Como é rotina na esfera federal, seis meses depois do seu lançamento praticamente nada do que se previa nesse Plano Estratégico foi feito. O efetivo não aumentou, as gratificações não saíram do papel, nenhum novo posto de vigilância foi entregue, e dos 14 veículos não tripulados previstos para fotografar as fronteiras, apenas um levantou vôo, em fase de testes. Provavelmente, o mesmo aparelho que já foi dado como voando e operando em meados do ano passado, em um dos debates dos candidatos a presidente. Quando também foi dito que as fronteiras brasileiras eram as mais seguras e defendidas do mundo.

Não foi por menos, aliás, que os policiais federais que atuam nas fronteiras, indignados com o escárnio, fizeram recentemente um protesto nacional. Suas queixas já são antigas: falta de equipamentos básicos, como coletes à prova de balas; armamentos defasados; meios de comunicação e transporte precários; efetivo altamente insuficiente, deixando os policiais em desvantagem nos enfrentamentos com bandidos fortemente armados.

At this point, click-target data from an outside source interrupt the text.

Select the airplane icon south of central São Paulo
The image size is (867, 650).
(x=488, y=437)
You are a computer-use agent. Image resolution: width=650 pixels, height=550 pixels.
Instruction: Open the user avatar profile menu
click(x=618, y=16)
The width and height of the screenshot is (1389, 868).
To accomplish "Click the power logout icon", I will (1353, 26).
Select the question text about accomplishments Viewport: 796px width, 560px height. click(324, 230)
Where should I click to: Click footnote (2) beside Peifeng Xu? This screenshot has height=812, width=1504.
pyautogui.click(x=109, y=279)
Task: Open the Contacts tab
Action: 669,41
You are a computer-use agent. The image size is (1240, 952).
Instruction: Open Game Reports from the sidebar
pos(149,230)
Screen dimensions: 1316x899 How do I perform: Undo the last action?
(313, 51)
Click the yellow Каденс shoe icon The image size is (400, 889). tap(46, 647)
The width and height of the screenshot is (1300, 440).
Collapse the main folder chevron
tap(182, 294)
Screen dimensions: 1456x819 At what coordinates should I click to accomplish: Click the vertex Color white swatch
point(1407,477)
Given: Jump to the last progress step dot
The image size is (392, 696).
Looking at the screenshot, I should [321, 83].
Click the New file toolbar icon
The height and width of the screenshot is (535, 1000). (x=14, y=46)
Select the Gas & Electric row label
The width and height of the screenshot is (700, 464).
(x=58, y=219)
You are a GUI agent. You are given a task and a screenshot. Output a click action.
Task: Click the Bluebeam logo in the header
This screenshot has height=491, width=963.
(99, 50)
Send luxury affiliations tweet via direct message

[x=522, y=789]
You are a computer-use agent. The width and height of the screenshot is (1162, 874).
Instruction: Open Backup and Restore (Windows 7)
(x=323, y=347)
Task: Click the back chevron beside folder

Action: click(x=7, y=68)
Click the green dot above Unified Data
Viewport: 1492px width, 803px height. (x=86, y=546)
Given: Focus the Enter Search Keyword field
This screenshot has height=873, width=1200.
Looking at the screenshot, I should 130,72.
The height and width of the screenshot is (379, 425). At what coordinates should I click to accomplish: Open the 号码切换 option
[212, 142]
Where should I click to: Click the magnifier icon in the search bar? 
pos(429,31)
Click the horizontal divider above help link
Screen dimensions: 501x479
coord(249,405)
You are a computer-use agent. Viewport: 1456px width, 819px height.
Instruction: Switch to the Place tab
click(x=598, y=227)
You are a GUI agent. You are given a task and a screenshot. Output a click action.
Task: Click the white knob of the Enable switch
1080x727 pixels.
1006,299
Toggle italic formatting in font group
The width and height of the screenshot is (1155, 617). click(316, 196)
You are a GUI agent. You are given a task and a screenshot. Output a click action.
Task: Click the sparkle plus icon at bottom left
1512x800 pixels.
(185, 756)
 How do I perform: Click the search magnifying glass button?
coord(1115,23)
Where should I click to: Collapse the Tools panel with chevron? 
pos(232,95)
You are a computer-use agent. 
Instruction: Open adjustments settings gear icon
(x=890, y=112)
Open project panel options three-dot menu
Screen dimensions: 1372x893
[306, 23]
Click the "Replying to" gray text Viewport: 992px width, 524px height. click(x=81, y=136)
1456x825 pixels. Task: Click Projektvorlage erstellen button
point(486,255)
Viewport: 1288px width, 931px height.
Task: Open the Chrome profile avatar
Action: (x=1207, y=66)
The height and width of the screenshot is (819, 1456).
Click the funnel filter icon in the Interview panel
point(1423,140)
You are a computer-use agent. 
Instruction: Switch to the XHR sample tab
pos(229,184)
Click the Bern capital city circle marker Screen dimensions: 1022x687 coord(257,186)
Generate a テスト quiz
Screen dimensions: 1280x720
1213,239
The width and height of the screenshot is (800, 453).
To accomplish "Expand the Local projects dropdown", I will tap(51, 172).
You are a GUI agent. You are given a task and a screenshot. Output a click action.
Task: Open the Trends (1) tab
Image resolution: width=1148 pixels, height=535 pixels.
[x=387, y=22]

No caso dos presídios, a situação é calamitosa. Nos oito anos do governo Lula, pouco mais de 800 vagas foram criadas em presídios federais em todo o Brasil. Só para comparar, no mesmo período, o Governo de São Paulo criou 26 mil novas vagas. O resultado é a transferência de encargos aos governos estaduais, e, naturalmente, mais superlotação de presídios.

A Força Nacional continua sendo um apanhado de policiais recrutados junto às PMs estaduais e em determinadas ocasiões. É, de fato, uma polícia heterogênea, pequena e tardia, pois sua mobilização demora semanas. Volto a insistir: o Brasil precisa de uma Guarda Nacional, ou uma Polícia Federal fardada, de caráter permanente, com sólida qualificação e capacidade de pronta atuação, na rotina e em situações críticas.

O Pronasci, além de nascer defeituoso e inepto, passou ao largo de questões difíceis de resolver sem o apoio federal. Não há programas efetivos de apoio ao treinamento e seleção para polícias de todo o país, com exceção de sugestões para os currículos das academias. Por exemplo, a formação dos soldados da PM durante um ano, com padrão de qualidade, tal como é feita em São Paulo, deveria ser estendida a todo o país. Já os investimentos federais para aumentar a capacidade de perícia e investigação das polícias estaduais, hoje razoavelmente elevada em São Paulo com recursos próprios, são insignificantes. E vejam bem: tudo o que se refere à formação de recursos humanos e tecnologia acaba sendo muito barato se confrontarmos seus custos com os resultados obtidos. Como diriam os economistas, uma elevadíssima relação produto-capital.

Por fim, um exemplo que surpreenderá o leitor: inexiste hoje um banco de dados nacional integrado, com informações sobre os principais delitos cometidos e cadastro dos criminosos. Nem números fidedignos sobre a população carcerária do país existem! Como na Saúde, na Segurança são necessários bons diagnósticos para saber-se como agir. Sem essas informações básicas, a realidade do crime no país fica envolta numa espessa nuvem de poeira. Como prever bons resultados se não consegue enxergar nem mesmo aquilo que se pretende enfrentar?